The popular podcast is co-hosted by Steven Novella A skeptic’s guide to the universe along with his brothers Jay and Bob. As children of the 1970s and 1980s, the brothers were obsessed with science fiction and futurism.

“Our young people certainly imagined that this would happen now 2001: A Space Odyssey” Novella says in episode 526 Geek on the Galaxy podcast “There will be permanent space stations in space, there will be infrastructure between the Moon and the Moon, a lunar base. We took all these things for granted.”

The next few decades showed that futurism is more complicated than it seems. Technological change may seem inevitable, but it often boils down to one person making an arbitrary choice. If Henry Ford had decided to build electric cars instead of gas cars, it would have changed the course of our entire civilization. “Everything could have turned out very differently,” says Novello. “If some guy in Pennsylvania hadn’t found crude oil for another 20 years, how completely different would our world be? There is nothing inevitable in our present, and therefore in the future as well.”

In their new book A skeptic’s guide to the future, the brothers attempt to improve on the futurism of yesteryear by identifying 10 “futurism mistakes” that have marred earlier predictions. One of the biggest misconceptions is that the future society will be the same as today’s, only with more gadgets. “You can’t just project a technology forward, you also have to think about it in the context of all the other technologies that are also developing over the same time period,” says Novello. “In this way we won’t be traveling in space in 500 years, our genetically modified cyborg descendants will be traveling in space in 500 years. And you have to factor that into your calculation.”

Despite the complicated history of futurism, Novella believes that it is an important activity that deserves more attention. “If you live your life in that short period of time, without a sense of where you are in history, you can lose sight of what’s important, you can lose the ability to adapt nimbly to changes in technology, to changes in culture, to to make decisions about the future,” he says. “So I think futurism as an academic discipline has a lot of merit, we just have to be realistic.”

Listen to the full interview with Steven Novella in episode 526 Geek on the Galaxy (above).
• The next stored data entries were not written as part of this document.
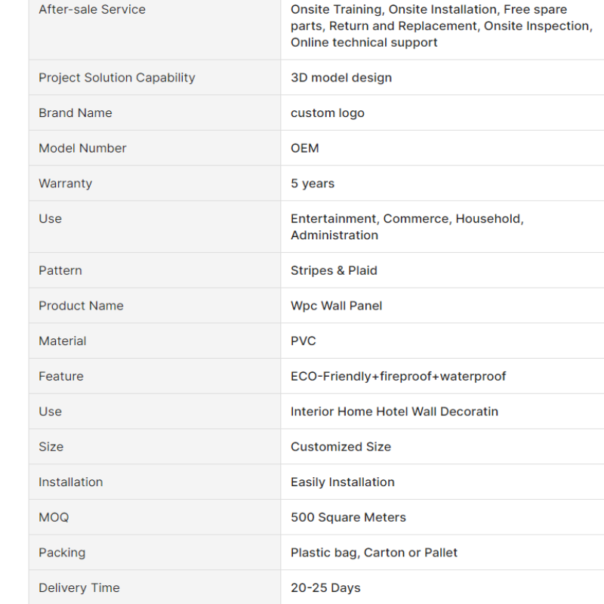604x604 pixels.
Task: Click the Wpc Wall Panel product name
Action: point(336,306)
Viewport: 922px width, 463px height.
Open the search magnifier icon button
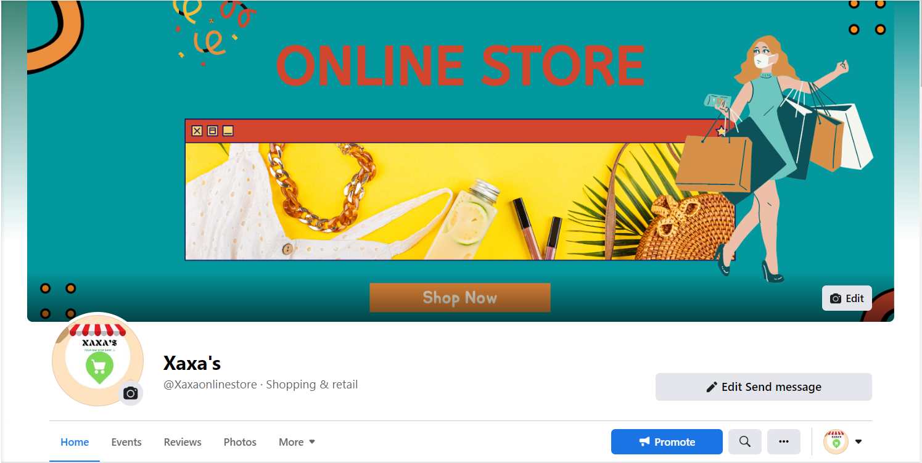click(x=745, y=442)
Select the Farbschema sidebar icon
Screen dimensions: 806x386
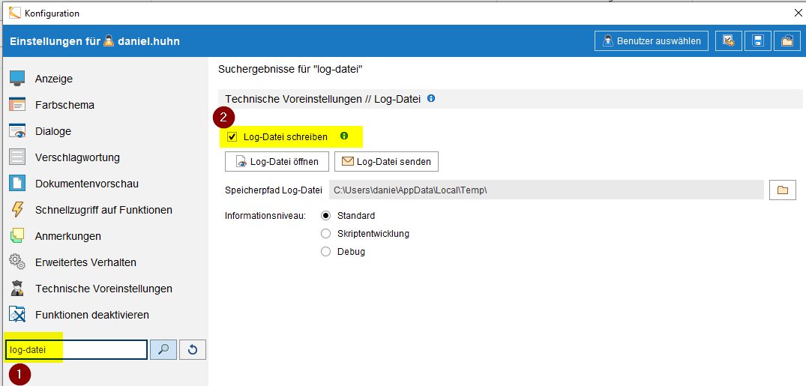pyautogui.click(x=17, y=105)
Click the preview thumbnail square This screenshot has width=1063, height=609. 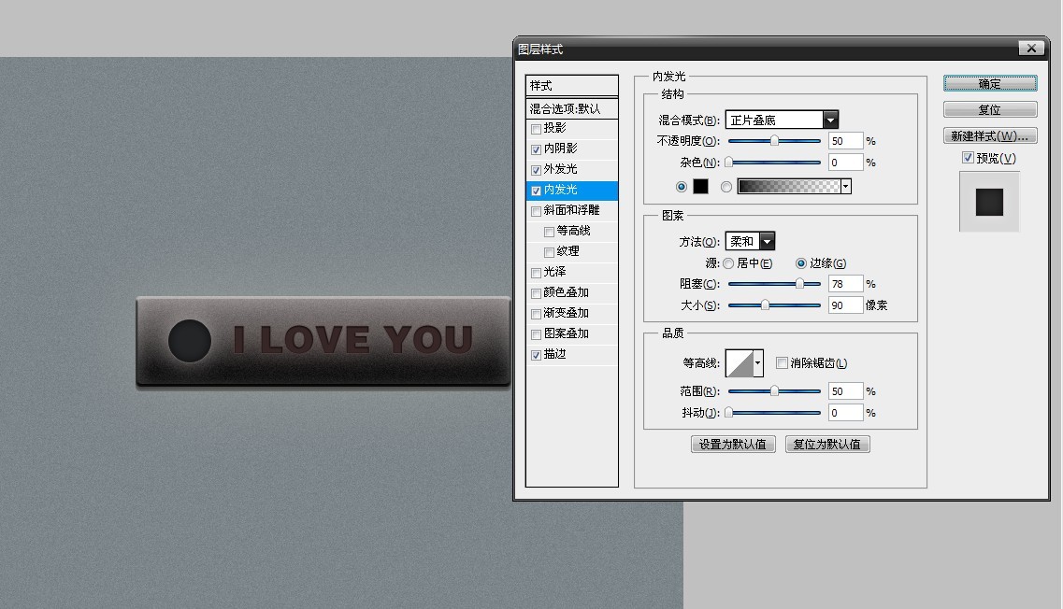[x=989, y=202]
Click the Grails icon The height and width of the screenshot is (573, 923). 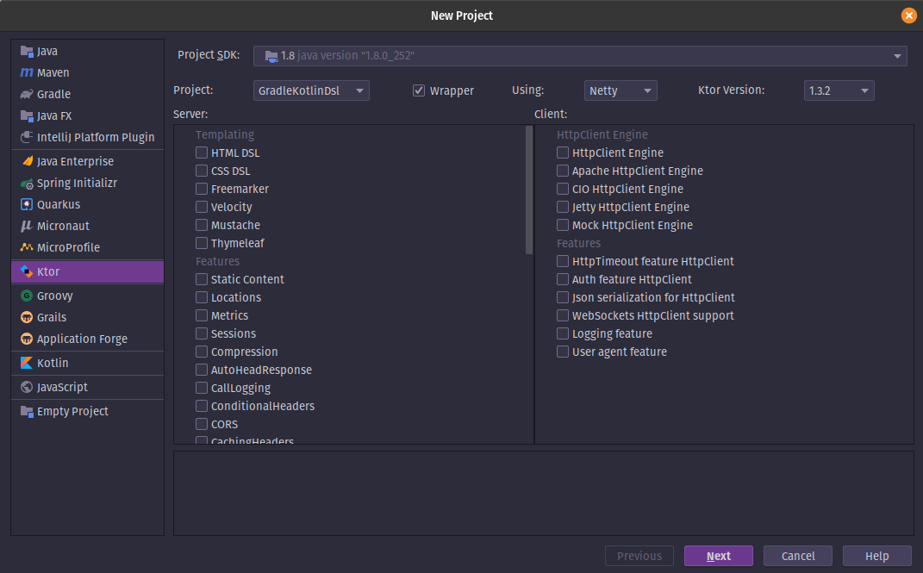pyautogui.click(x=27, y=317)
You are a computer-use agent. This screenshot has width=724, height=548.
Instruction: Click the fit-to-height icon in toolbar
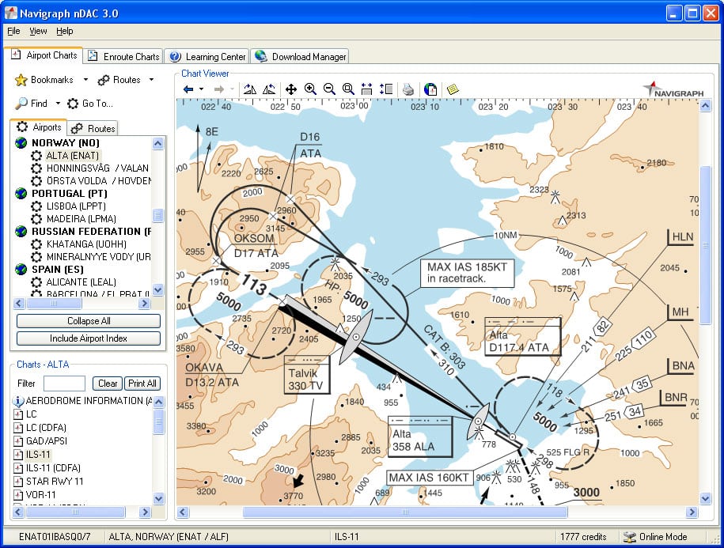(386, 89)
And check out some highlights from the discussion below.

Steven Novello on A skeptic’s guide to the future:

We have been looking for this book all our lives. We’re not starting from scratch, and it was fun and easy to write from that perspective. We know things like room temperature superconductors. We didn’t have to do any research to know this had to be a chapter in the book, the potential it had. But we needed to renew ourselves and go a lot deeper. We’ve been doing the podcast for 18 years, so we’ve had a huge background of science news and interviews with people on these topics, but it’s still when you sit down and say, “Okay, I need to write the final piece on the rockets and the what role they will play in the future,” you are still discovering amazing things.
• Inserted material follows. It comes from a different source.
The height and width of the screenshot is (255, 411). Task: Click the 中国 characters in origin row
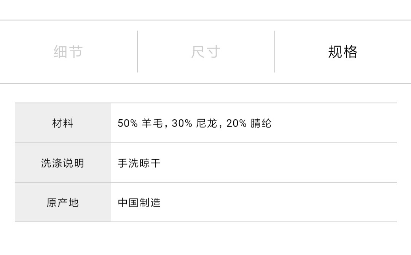point(129,202)
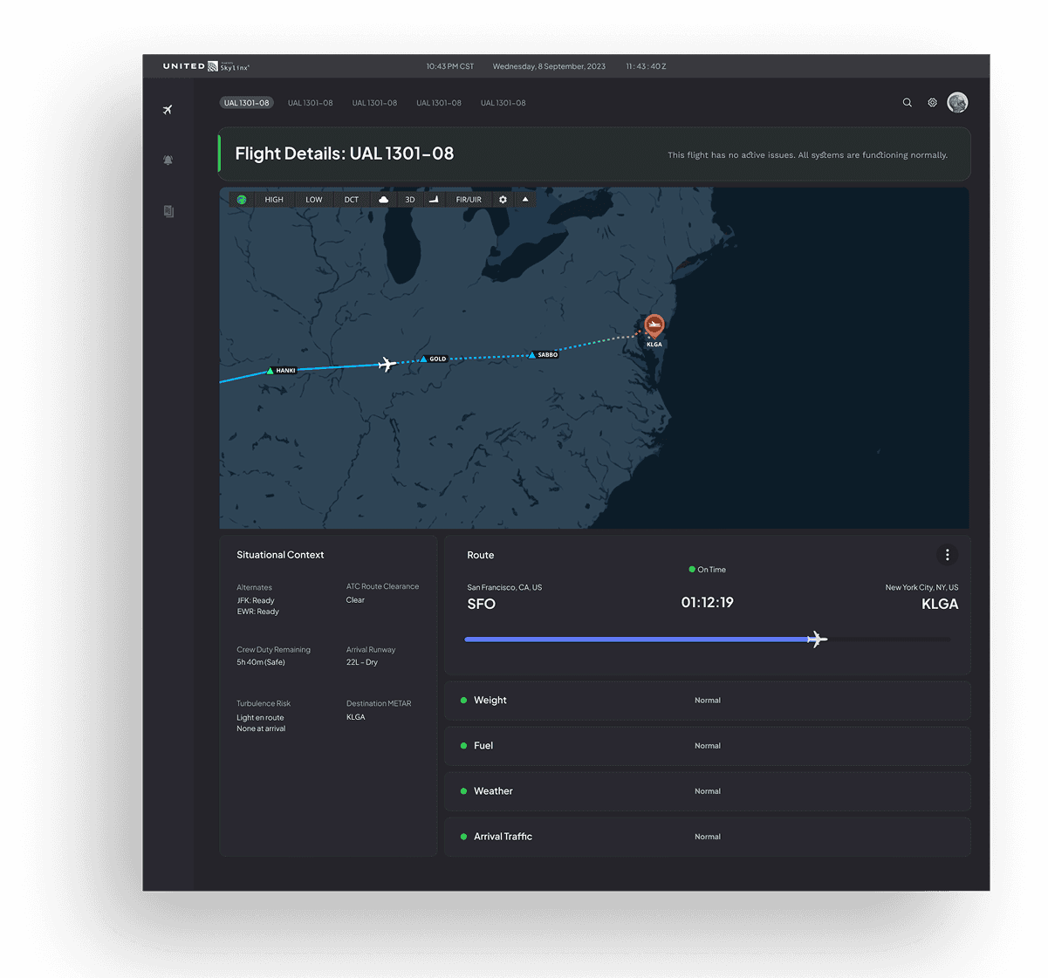Select the second UAL 1301-08 flight tab

coord(310,102)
Steven Novello on Space Travel:

If you have a space infrastructure where you regularly travel to different destinations in space, you will be in the optimal vessel for each leg of your journey. You’re going to take something into low Earth orbit, get to the space station, and then from there you’re going to take your space shuttle to the moon, or you’re going to get a shuttle that’s going to meet up with a deep space shuttle that’s going to Mars. And then you’ll board a lander optimized for Mars or the Moon or wherever your destination is. Because they are very different things and making one ship that can do everything is just not pragmatic and the waste would be huge. And so I think we’re going to have a lot of legs to get anywhere, which you don’t see in a lot of science fiction.

Stephen Novello on Futurism:

If you look at past futurists, the big mistakes they make don’t predict game changers. Anyone can predict incremental advances, but what really confuses futurists is that they think something is going to be a breakthrough when it isn’t, or they just don’t notice the real breakthroughs. The main thing is analog-digital transition. No one noticed it. Asimov completely missed the mark. No one saw how digital technology would change our society and the world. Of course, now that it’s happened, it seems obvious. But it was a game changer that no one saw coming. So now we’re trying to predict, “What’s going to happen in the future that’s going to change the game?”

Stephen Novello on Science Fiction:

Science fiction is just one massive thought experiment. It’s actually a thousand thought experiments, but collectively it’s a meta-thought experiment on the topic: What will the future hold? What will the technology be? What will people be like in the future?” Part of my fascination with it is that I’m just imagining something completely different and looking at things differently, changing variables that you didn’t know were variables—you didn’t even know it could be different. We’re all kind of fixed in our vision of life and the universe, and science fiction makes you want to lift your head and take a step back. It forces you to take a broader view, to take a look at civilization and humanity and vast arcs of time and things that are just far beyond our everyday lives.